Mr. Jean and Mr. Kenney differ on whether some of the principles are open to interpretation. At the time, Jean called the plan “a distraction”, but never rejected it.

Watch below: Now that the Wildrose and PCs have a tentative plan in place to unite, we thought we’d go back to the 2015 election results and see what things would have looked like if you add the two parties’ votes together. The respective parties will hold referendums in July. And after that, the race is on for a new leader to be chosen at an AGM on October 28.

Unifying the two right-wing parties was at the centre of PC Leader Jason Kenney’s campaign when he sought leadership of the party.

The PCs were also reeling from the departure of former premier Alison Redford, who resigned amid allegations of nepotism, misspending and using her position to fund an extravagant lifestyle. Former PC deputy premier Thomas Lukaszuk believes Mr. Kenney is building a false mythology that this is the reunion of a political family. Indeed, it’s the kind of thing that might make a real cynic suggest these are folks who couldn’t, as the old expression goes, organize a piss-up in a brewery.

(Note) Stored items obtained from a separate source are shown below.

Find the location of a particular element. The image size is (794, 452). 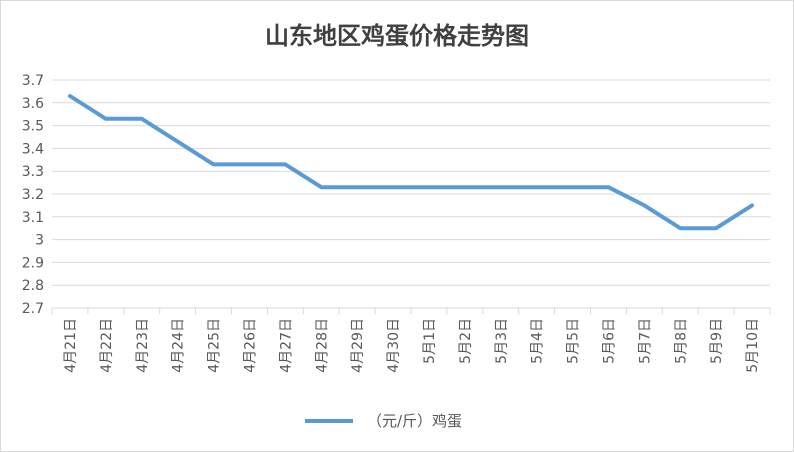

y-tick-label: 3.5 is located at coordinates (33, 127).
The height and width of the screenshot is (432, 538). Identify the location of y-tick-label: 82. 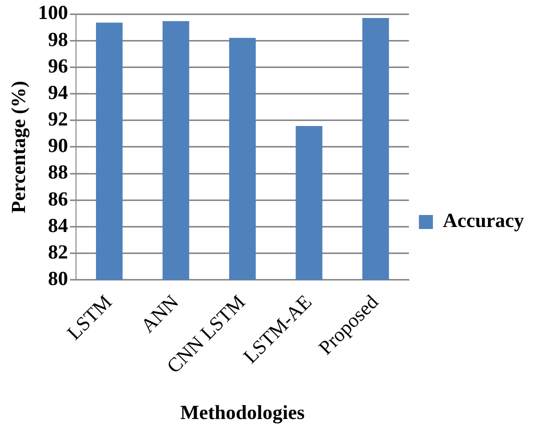
(58, 253).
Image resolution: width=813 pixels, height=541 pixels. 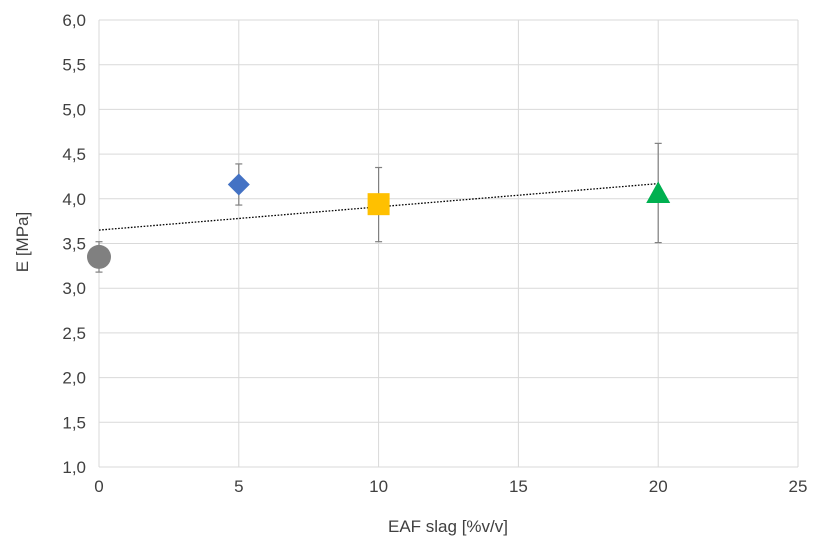 What do you see at coordinates (658, 486) in the screenshot?
I see `x-tick-label: 20` at bounding box center [658, 486].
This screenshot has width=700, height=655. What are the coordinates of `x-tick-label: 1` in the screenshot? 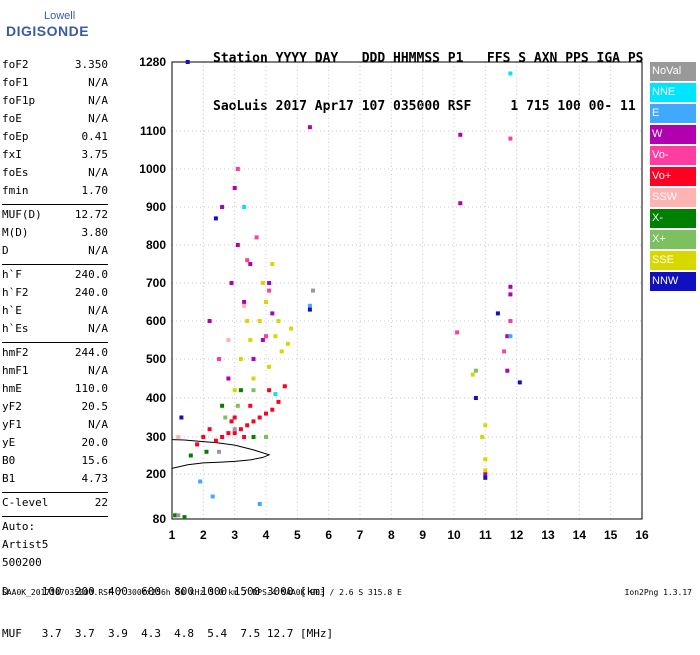 It's located at (172, 535).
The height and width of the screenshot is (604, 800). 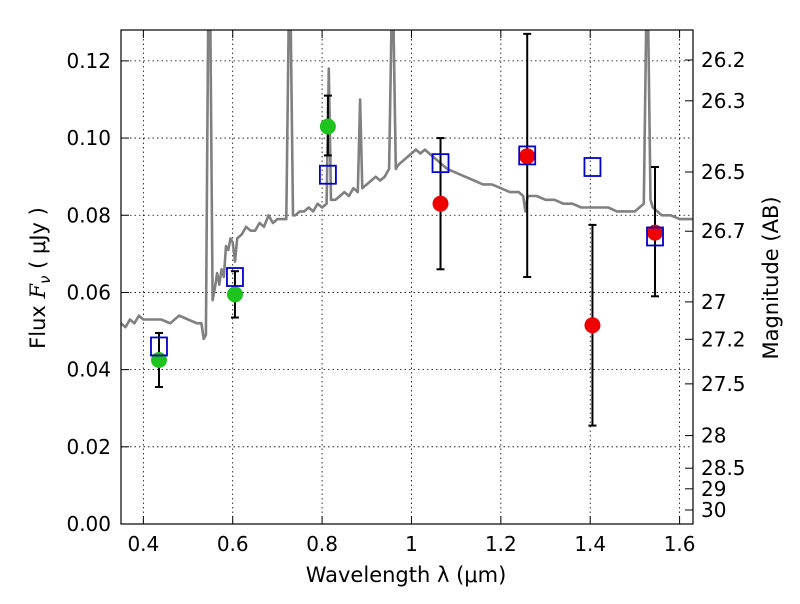 I want to click on y-axis-label-subscript: ν, so click(x=45, y=280).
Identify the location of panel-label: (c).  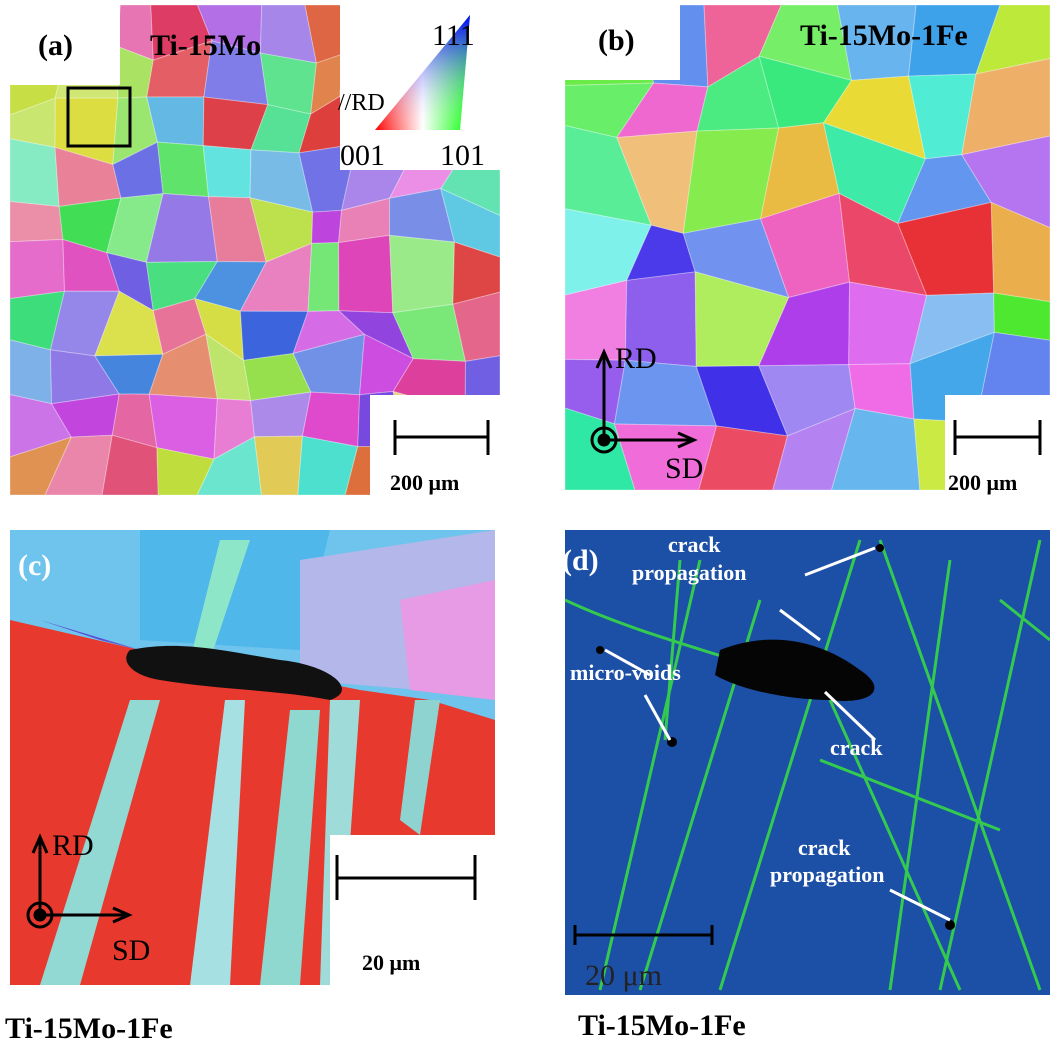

“We are a government that is focused on making life better for Albertans”.

They’ve signed an agreement in principle that calls for members of both parties to vote on the deal on July 22 and choose a leader on October 28 if they say yes. “There are a group of people who simply want back at the trough”.

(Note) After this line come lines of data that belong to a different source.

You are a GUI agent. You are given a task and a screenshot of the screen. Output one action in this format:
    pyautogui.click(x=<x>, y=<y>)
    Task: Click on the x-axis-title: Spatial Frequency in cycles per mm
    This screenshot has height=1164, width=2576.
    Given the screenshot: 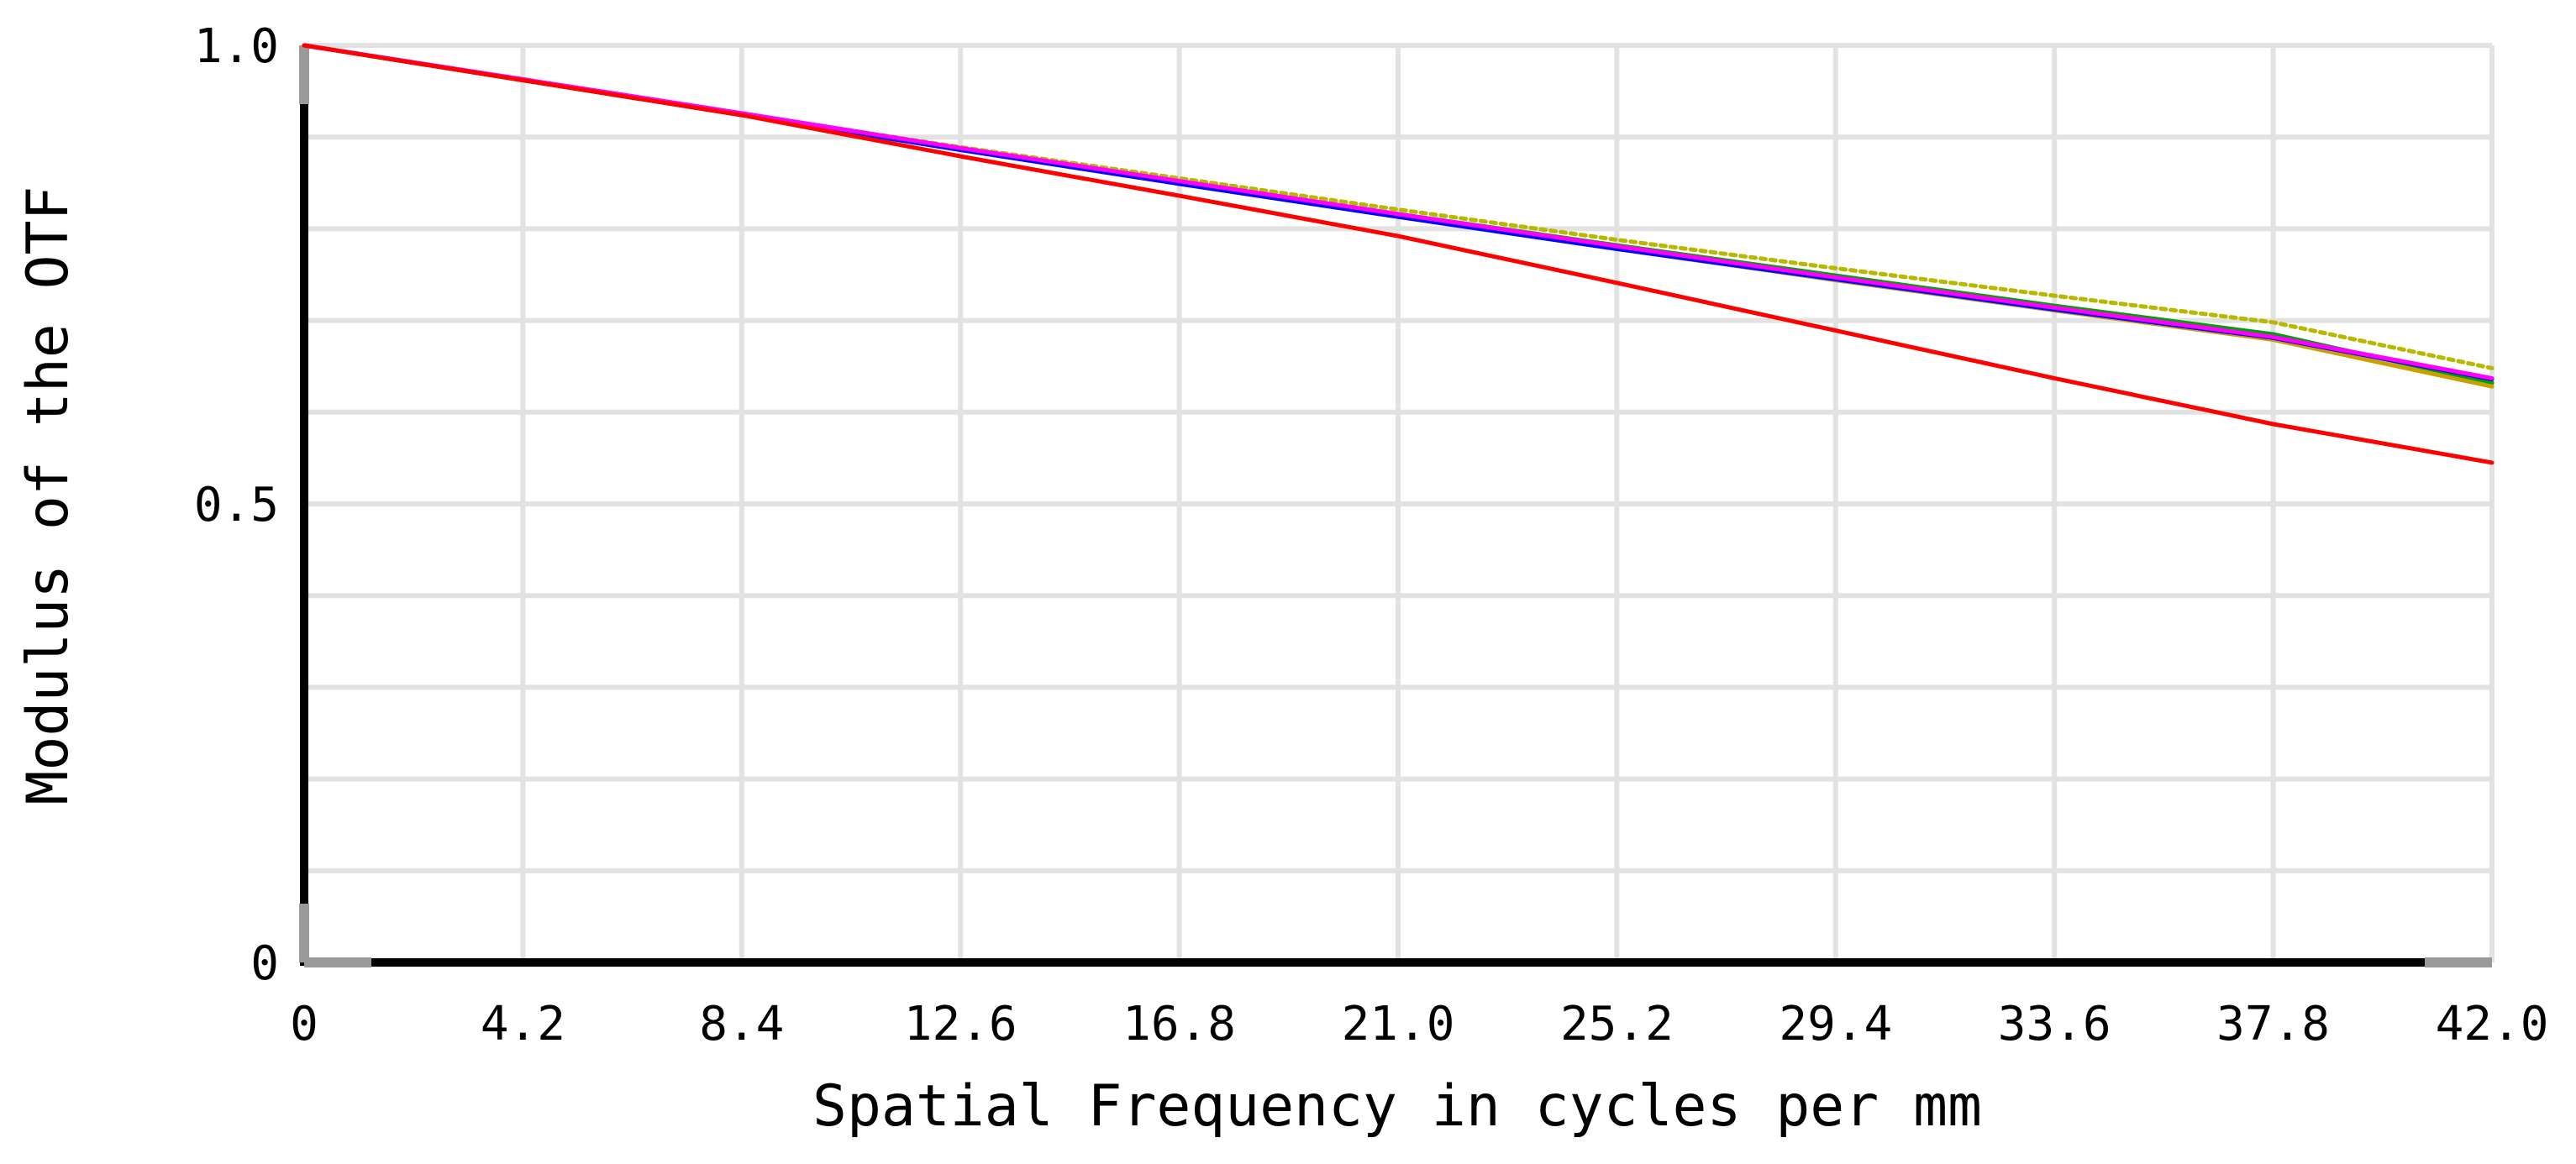 What is the action you would take?
    pyautogui.click(x=1397, y=1106)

Jean’s comment was more thoughtful. Alert readers will recall that the PCs, who were coming up on their 45th anniversary in power, had in late 2014 engineered the attempted takeover of the Wildrose Party’s legislative caucus, a cynical maneuver Albertans across the political spectrum reacted to with revulsion. Even with two competing conservative parties – which could still happen if the deal making comes a cropper, although it’s said here that’s unlikely – it will not be easy for New Democrats to get re-elected in this province.